_WHAT NEEDS TO BE DONE:_ Please count the lines in the material below that contain the string "label", matching case exactly. Give only the number.
****************
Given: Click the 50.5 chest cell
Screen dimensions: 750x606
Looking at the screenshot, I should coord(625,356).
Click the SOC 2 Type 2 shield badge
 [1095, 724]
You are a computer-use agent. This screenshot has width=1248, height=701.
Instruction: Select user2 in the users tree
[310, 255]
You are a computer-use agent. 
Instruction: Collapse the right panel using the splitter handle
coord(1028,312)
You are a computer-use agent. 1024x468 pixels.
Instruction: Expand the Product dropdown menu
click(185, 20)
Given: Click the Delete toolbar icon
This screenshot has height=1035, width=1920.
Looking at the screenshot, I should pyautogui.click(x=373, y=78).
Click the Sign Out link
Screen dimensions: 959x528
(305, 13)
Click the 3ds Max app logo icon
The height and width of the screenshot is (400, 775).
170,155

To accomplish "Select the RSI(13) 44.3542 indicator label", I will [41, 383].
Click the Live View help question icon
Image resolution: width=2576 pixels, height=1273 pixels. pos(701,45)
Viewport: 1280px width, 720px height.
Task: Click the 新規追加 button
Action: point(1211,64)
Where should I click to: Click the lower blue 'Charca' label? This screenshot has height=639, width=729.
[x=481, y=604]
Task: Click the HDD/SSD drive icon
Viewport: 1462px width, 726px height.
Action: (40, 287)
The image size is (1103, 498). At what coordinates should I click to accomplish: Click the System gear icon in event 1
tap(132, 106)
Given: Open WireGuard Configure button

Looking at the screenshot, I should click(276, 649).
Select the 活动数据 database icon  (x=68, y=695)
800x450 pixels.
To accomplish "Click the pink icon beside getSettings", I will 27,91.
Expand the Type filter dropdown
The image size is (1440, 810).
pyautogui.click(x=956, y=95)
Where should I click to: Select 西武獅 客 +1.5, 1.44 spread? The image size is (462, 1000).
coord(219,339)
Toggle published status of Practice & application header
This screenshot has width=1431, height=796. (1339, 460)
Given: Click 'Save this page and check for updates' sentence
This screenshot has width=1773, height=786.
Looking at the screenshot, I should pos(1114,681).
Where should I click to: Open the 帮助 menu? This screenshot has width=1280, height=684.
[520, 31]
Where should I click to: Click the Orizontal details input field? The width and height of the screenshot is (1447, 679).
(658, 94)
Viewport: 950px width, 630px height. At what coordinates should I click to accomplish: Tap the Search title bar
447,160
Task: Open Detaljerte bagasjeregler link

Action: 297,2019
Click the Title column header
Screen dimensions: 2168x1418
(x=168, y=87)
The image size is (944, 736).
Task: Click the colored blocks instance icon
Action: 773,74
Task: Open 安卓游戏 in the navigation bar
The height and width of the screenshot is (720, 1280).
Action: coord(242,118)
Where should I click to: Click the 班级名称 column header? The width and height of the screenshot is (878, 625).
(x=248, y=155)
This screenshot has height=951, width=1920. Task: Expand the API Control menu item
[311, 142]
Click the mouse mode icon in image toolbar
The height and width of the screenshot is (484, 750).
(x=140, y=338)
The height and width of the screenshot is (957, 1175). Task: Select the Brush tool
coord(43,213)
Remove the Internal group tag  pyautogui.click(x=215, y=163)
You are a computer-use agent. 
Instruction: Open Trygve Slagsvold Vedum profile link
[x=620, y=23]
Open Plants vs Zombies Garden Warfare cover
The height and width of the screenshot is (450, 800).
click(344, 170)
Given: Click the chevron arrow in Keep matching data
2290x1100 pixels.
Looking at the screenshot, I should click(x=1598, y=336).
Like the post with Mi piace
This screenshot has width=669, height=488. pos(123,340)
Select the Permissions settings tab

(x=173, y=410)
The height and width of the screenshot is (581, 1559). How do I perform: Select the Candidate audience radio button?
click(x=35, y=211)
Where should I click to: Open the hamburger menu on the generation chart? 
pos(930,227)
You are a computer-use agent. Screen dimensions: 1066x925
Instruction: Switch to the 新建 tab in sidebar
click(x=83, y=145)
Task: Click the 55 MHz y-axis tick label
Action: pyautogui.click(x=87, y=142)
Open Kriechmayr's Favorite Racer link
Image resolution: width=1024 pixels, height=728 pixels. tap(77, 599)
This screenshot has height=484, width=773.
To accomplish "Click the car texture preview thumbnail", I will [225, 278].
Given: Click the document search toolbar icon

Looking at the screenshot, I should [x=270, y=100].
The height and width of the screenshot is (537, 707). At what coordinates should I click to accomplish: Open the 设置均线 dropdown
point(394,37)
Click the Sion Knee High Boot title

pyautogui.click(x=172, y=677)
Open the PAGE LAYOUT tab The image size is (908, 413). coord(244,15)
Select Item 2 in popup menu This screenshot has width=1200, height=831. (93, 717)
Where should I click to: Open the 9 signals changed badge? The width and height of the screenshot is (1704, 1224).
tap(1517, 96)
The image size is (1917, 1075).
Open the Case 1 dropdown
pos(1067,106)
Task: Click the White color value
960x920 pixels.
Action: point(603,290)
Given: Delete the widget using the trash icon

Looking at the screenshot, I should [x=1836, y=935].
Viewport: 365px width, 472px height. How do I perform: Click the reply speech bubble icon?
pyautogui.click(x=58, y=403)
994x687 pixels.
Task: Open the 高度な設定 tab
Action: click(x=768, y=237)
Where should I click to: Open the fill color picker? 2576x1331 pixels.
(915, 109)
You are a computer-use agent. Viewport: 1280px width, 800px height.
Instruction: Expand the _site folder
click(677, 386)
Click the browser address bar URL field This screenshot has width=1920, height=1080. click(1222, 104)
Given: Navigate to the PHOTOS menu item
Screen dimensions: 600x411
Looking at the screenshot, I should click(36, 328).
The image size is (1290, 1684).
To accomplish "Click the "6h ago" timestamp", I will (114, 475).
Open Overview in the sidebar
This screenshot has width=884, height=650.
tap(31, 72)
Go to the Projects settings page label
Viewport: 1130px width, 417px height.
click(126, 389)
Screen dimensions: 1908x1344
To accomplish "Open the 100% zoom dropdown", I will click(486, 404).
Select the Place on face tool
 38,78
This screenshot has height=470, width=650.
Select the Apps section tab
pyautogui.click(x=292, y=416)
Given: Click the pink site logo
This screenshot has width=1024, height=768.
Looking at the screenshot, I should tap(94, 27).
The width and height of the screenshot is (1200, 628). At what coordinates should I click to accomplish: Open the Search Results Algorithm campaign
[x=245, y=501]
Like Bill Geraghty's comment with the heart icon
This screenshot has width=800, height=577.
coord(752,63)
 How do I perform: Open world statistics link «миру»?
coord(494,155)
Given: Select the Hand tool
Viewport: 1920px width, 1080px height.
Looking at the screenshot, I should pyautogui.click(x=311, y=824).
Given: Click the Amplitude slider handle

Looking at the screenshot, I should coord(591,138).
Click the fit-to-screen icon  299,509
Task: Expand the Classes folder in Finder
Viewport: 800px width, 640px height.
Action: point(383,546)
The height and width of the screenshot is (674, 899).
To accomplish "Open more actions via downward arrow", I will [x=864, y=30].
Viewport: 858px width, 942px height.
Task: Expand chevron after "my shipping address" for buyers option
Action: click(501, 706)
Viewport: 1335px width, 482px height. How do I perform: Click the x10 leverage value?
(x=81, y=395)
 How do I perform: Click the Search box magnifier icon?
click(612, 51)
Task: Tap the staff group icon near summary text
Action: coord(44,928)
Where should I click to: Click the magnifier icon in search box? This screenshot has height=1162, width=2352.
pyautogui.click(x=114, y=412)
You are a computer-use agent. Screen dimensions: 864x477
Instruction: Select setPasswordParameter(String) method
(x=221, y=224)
****************
_FINAL RESULT:_ 4